Another danger is some sort of bug in Lean itself. This isn't unprecedented in theorem provers [1][2]. These might be hard to hit by accident... but there are larger and larger collaborations where arbitrarily people fill in steps (like [3]). Someone trolling one of these efforts by filling a step in using a bug they found might become worth worrying about.
[1]: https://inutile.club/estatis/falso/
[2]: https://www.youtube.com/watch?v=sv97pXplxf0
[3]: https://terrytao.wordpress.com/2023/11/18/formalizing-the-pr...
It's kind of a root of trust problem, isn't it? I think the algorithm for checking proofs is relatively simple. All those fancy tactics boil down to a sequence of rewrites of an expression tree, using a small handful of axiomatic rewrite rules.
The trusted codebase becomes that checking algorithm, along with the "compiler" that translates the high-level language to term rewriting syntax. Formally verifying that codebase is a rather circular proposition (so to speak), but you could probably bootstrap your way to it from equations on a chalkboard.
Note also that there is an independent checker https://github.com/leanprover/lean4checker to ensure that you're not pulling any fancy tricks at the code level: that the compiled output, free of tactics, is in fact a proof.
Congratulations on the verification of your proof! It must be great to have your research life's crowning work being formally confirmed! Also a great victory for the new foundations of Quine.
I have shown the consistency of New Foundations. My aim is not actually to promote it as a working set theory. NFU, which admits Choice, is probably better for that. But if there are people who want to use NF as the foundation, it is now seen to be as secure as a rather small fragment of ZFC.

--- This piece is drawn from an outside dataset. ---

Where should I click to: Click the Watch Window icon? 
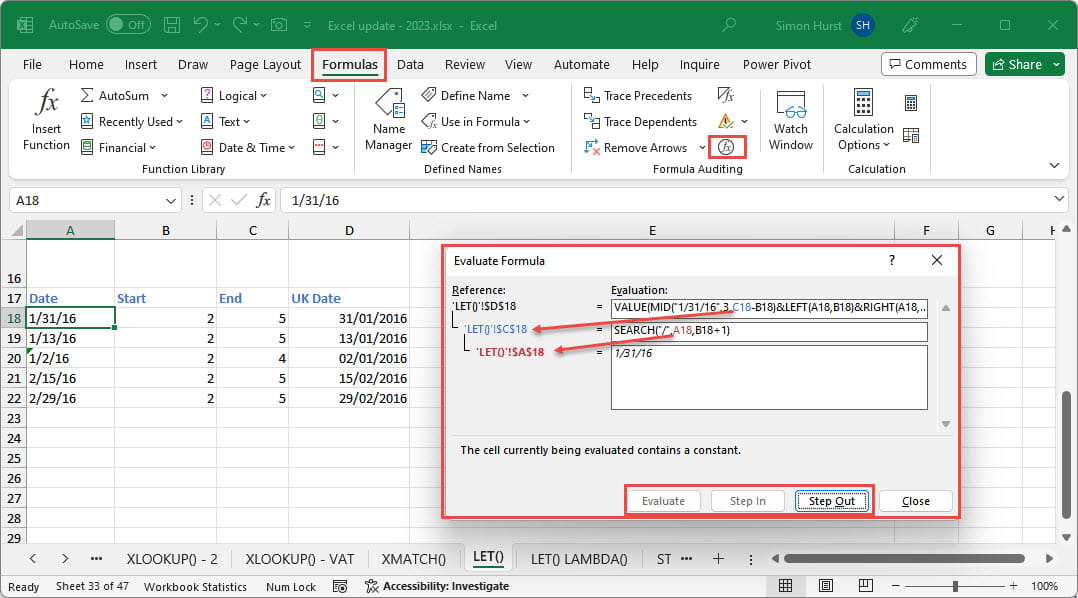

From a foundational perspective, it is also important to note that this proof is one of equiconsistency between NF and the Lean kernel, which itself is handchecked. Mechanized theorem provers preserve that level of correctness imputed to them via outside injection, from humans or other out-of-band systems.
It certainly isnt a proof of equiconsistency between NF and the Lean kernel. The theory implemented in the Lean kernel is considerably stronger than NF.
This is why specification is much more important than verification / proof. We are bound by how accurate we make our propositions.
Both are very important.
Many congratulations on being formally proved right, Randall!
That's always the problem with these pesky computers.
They do exactly what you tell them to.